Remusberg, 13 septembre 1739.



Ma très-chère sœur,

J'ai reçu avec bien du plaisir la lettre que vous m'écrivez d'Erlangen. Nous avons appris ici la maladie du Margrave, et j'ai craint autant pour vous, ma très-chère sœur, que pour lui. Je suis cependant bien aise que mes appréhensions n'aient point été fondées, et que j'aurai encore le plaisir de pouvoir recevoir quelques-unes de vos lettres avant votre départ.

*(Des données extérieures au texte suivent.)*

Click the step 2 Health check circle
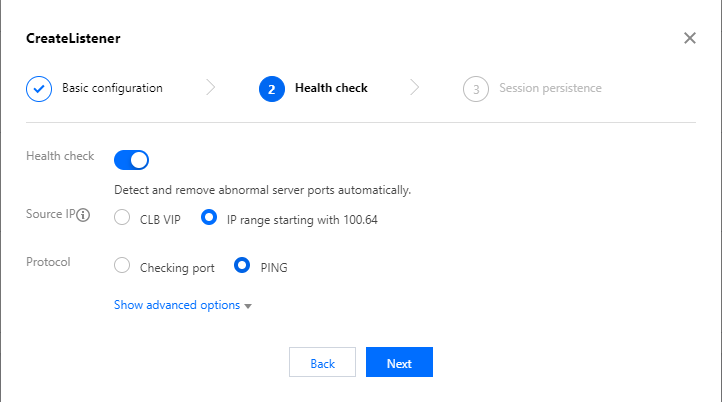Screen dimensions: 722x402 click(270, 88)
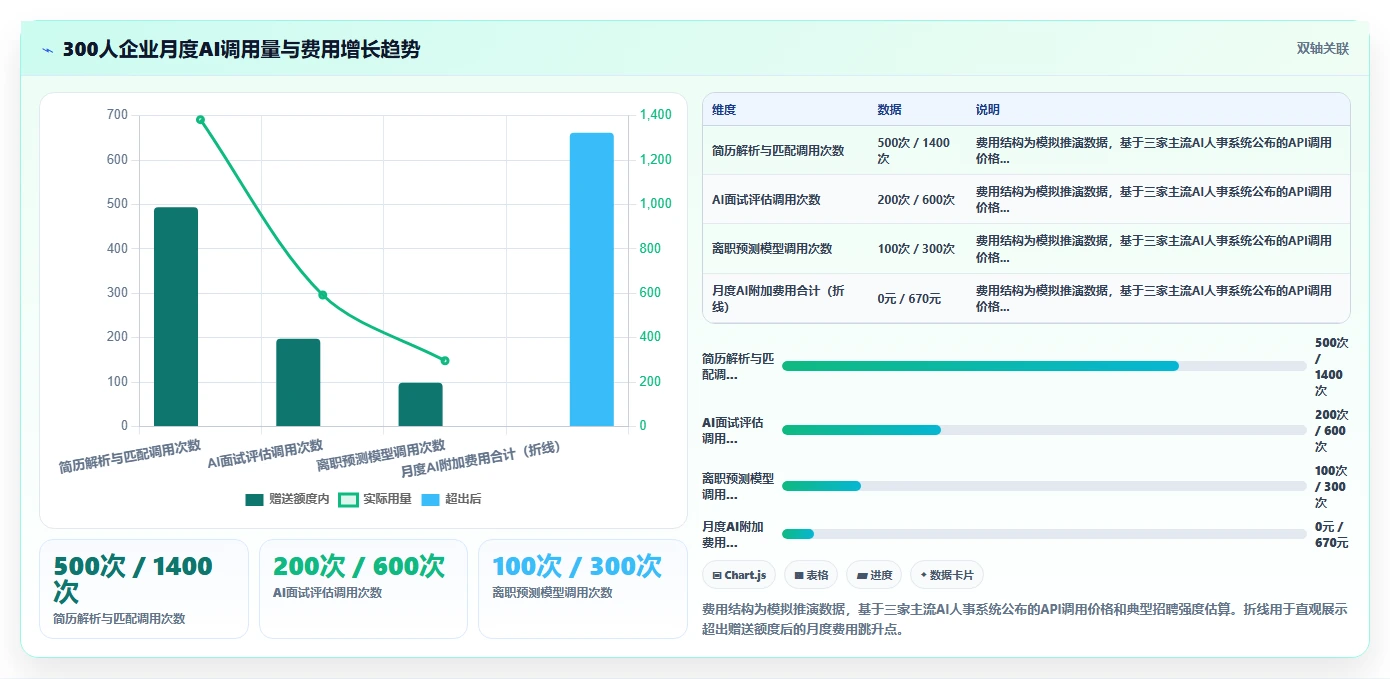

Vous avez fait une chose qui aurait failli de vous donner du chagrin, si je n'avais paré le coup le mieux qu'il m'a été possible; c'est, ma très-chère sœur, d'avoir donné permission à votre Meermann de venir à Berlin.a Cet ingrat n'en a point agi envers vous comme il devait, et il a tenu des discours qui m'ont bien impatienté. Le Roi commençait à prendre feu; mais j'ai tout raccommodé en disant à la Reine, qui l'a redit au Roi, que Meermann était en disgrâce chez le Margrave et chez vous, à cause de ses airs de suffisance et de ce qu'il n'avait pas mené avec assez d'exactitude ses comptes. Cela a tout redressé, car le Roi attribue à présent au désir de la vengeance ce qui était l'effet de la méchanceté de cet indigne domestique. Je vous prie de ne me point donner un démenti; j'ai fait ce que j'ai cru être convenable à vos intérêts, et je n'avais que ce seul moyen de vous éviter du chagrin.

Voyagez en paix, ma très-chère sœur; il n'en sera ni plus ni moins ici, pourvu que cela n'altère point votre santé si faible et si délicate. Deux ou trois grands hommes envoyés à propos seront des arguments vainqueurs, et qui vous feront recevoir à bras ouverts; mais ne les envoyez, s'il vous plaît, qu'à propos. Je vous écrirai aussi souvent que je le pourrai, tantôt sérieux, tantôt badinage, quelquefois des nouvelles d'ici, et quelquefois pour en apprendre des vôtres.


a Voyez les Mémoires de la Margrave, t. II, p. 284, 289 et 290.